Most agents and chatbots today can store and recall facts. But they rarely reflect or detect when something important is missing or outdated. This leads to brittle behavior: repeated mistakes, stale knowledge, and “I never learned that” failures.
This talk introduces memori, an open-source Python library that adds a minimal but powerful meta-memory layer to any app. At its core, memori provides:
A clean CRUD API for memory records (add, get, update, delete).
A lightweight reflection mechanism that merges duplicates and flags stale facts.

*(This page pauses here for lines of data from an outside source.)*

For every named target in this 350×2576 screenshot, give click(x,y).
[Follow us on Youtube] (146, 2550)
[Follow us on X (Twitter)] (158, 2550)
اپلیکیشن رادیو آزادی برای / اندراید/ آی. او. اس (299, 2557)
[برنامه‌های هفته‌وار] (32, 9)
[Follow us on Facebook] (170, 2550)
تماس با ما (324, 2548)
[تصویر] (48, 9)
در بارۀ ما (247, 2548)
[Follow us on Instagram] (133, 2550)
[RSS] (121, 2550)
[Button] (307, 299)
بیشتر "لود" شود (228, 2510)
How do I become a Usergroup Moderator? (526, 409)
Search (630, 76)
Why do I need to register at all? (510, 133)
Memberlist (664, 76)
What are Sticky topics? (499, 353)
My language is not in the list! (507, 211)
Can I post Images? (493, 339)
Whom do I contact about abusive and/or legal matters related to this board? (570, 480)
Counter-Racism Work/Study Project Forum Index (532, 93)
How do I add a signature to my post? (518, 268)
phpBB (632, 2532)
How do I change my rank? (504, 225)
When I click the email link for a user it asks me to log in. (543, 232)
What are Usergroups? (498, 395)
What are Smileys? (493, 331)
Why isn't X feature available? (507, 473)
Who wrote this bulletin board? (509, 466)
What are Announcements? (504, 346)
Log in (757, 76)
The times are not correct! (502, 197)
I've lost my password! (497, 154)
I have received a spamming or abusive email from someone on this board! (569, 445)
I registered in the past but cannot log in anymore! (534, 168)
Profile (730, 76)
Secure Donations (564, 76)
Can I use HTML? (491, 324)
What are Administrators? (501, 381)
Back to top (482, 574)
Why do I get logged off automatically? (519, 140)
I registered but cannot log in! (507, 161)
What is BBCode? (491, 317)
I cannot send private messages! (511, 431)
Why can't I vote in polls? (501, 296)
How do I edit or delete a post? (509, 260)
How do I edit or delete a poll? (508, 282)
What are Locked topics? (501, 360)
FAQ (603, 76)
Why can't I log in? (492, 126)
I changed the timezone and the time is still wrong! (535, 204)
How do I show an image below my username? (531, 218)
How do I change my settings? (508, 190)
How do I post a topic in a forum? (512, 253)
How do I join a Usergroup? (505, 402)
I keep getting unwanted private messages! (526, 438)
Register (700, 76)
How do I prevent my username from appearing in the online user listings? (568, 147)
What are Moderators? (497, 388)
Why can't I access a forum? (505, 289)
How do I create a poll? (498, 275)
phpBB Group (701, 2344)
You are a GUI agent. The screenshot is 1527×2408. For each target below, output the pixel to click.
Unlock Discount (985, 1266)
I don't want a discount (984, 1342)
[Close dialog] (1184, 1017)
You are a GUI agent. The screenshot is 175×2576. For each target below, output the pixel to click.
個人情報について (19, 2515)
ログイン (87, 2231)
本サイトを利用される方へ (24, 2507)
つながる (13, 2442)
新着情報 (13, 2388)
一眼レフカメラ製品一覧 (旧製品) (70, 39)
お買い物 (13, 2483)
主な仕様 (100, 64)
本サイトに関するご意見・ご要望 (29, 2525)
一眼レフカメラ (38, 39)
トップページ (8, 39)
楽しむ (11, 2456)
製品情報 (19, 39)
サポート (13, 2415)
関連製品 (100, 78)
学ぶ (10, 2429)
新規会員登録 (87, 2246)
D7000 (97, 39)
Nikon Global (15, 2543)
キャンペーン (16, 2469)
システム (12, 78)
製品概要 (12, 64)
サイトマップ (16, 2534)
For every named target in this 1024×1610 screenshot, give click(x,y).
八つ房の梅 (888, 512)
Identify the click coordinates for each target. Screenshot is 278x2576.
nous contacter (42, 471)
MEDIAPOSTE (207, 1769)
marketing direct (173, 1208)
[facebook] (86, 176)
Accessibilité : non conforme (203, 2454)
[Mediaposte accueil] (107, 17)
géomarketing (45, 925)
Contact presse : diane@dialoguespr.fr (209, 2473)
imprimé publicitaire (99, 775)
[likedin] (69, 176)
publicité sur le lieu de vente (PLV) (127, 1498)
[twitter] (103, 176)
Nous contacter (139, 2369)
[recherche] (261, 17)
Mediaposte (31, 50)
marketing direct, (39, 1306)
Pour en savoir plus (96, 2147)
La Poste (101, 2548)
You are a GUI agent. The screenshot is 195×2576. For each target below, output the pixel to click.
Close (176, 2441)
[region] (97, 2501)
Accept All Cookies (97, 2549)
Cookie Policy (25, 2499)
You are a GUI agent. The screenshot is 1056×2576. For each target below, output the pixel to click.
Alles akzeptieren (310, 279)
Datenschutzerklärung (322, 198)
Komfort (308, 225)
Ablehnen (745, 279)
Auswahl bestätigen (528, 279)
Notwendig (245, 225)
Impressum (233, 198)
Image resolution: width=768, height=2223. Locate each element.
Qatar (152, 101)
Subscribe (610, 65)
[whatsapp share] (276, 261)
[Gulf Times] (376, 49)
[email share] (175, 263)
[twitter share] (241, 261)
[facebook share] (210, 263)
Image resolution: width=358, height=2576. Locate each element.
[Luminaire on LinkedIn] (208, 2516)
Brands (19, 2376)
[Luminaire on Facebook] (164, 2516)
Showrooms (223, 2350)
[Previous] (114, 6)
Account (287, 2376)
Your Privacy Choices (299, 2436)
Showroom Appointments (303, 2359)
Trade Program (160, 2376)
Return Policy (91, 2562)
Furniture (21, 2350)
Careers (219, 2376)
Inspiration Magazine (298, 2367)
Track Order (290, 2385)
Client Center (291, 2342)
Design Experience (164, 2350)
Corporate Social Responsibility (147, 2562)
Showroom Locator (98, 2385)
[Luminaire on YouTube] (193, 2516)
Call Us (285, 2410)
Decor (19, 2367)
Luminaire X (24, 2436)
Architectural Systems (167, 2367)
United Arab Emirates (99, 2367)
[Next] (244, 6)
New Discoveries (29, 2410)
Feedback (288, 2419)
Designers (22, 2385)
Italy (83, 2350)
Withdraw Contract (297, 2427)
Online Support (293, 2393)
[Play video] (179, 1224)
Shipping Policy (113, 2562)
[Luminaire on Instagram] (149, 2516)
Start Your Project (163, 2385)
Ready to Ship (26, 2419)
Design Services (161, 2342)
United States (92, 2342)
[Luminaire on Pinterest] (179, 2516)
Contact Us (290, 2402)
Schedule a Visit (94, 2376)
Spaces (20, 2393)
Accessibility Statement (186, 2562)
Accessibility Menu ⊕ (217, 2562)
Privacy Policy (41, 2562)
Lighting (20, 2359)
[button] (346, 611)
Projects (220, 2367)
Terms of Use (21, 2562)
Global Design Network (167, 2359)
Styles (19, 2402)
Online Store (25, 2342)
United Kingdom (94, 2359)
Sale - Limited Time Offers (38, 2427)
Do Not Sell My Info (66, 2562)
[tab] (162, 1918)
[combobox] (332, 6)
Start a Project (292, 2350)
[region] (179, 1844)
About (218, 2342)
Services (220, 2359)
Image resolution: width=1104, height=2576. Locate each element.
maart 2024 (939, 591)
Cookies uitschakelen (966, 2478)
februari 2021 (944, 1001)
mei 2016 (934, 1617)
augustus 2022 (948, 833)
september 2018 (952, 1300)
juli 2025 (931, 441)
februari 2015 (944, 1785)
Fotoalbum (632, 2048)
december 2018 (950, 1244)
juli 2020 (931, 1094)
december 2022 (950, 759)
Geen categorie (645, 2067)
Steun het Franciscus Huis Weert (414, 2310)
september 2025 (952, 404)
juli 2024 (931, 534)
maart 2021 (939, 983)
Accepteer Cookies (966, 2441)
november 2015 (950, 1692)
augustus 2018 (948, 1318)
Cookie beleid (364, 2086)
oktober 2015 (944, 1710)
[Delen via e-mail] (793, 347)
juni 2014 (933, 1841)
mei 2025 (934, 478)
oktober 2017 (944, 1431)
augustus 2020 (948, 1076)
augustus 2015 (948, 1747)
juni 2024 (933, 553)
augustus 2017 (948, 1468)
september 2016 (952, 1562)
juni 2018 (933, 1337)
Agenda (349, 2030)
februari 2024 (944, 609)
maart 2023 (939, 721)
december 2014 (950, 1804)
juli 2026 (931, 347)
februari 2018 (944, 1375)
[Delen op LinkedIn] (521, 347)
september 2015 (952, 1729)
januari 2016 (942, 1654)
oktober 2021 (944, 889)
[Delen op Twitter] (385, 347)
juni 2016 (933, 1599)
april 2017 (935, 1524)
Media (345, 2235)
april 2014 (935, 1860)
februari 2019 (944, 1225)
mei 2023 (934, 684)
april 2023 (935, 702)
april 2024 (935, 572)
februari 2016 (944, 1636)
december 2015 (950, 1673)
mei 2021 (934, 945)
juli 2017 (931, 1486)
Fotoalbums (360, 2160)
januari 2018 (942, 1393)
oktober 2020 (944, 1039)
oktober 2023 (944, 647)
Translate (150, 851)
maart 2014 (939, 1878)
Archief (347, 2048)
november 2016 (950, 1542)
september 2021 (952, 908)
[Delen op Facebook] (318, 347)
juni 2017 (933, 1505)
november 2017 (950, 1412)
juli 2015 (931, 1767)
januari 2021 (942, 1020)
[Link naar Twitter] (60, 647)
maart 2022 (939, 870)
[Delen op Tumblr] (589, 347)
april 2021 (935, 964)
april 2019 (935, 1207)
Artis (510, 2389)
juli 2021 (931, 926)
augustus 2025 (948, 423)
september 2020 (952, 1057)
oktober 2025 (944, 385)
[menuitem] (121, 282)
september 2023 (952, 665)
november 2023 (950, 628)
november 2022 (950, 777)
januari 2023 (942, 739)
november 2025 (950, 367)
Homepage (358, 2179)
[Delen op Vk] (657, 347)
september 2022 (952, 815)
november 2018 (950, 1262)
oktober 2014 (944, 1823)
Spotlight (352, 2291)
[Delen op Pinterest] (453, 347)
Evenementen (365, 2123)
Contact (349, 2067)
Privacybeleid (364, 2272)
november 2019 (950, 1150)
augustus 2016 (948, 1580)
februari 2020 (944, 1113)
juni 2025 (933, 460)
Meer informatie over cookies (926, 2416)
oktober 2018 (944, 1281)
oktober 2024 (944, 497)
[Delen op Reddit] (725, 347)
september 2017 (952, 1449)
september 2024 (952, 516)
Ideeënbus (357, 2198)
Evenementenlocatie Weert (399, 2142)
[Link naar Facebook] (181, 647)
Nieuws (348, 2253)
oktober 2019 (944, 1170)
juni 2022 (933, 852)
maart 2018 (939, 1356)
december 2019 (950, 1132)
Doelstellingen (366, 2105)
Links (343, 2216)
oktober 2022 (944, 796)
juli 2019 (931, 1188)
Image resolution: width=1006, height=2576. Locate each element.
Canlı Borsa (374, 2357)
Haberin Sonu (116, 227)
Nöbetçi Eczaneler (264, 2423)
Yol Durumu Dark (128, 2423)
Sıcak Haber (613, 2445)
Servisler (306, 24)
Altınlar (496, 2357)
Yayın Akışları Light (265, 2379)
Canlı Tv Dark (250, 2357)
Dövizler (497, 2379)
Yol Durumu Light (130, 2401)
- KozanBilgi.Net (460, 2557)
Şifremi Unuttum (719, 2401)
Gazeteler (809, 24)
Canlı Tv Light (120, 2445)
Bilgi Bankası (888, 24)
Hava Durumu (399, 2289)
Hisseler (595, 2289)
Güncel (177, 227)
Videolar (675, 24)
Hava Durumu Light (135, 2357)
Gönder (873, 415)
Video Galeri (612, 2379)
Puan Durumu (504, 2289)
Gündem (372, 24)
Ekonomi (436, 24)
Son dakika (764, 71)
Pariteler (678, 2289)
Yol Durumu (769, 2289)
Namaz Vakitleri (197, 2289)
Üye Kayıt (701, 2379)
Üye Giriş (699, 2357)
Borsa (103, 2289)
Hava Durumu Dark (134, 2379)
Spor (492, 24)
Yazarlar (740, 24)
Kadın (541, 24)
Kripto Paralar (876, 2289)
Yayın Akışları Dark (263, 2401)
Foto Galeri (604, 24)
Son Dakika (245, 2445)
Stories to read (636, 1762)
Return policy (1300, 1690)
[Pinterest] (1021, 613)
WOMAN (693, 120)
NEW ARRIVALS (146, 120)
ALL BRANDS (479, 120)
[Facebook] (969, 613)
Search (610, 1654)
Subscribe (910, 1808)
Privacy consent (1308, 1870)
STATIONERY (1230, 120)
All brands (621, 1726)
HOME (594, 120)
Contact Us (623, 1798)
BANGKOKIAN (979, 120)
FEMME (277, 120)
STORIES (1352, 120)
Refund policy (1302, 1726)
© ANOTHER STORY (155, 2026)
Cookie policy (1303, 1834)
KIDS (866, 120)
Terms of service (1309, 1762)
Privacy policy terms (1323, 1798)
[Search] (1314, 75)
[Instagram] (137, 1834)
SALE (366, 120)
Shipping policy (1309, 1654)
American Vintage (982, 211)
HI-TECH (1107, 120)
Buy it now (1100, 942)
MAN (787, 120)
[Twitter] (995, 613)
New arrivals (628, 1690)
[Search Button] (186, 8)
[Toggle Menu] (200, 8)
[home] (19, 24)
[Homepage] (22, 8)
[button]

Gap detection so agents can say, “I don’t know your project name, teach me?” instead of hallucinating.
On top of the library, we’ll demo a simple FastAPI+HTMX journaling bot that lets you edit memories live, press “reflect,” and watch the agent’s behavior change instantly. It is self-hosted, Apache-licensed, and runs with Docker in minutes.
By the end, you’ll see how a few hundred lines of Python and Postgres/Valkey can turn static recall into a reflective memory system.
Why CRUD + reflection + gap detection are the features that make memory systems actually useful.
How to run memori locally and try the journaling bot in minutes.
A practical open-source blueprint for adding reflection and gap awareness to your own apps or agents.
Roadmap ideas: provenance, forgetting policies, vector backends, and integrations with LangChain/LlamaIndex.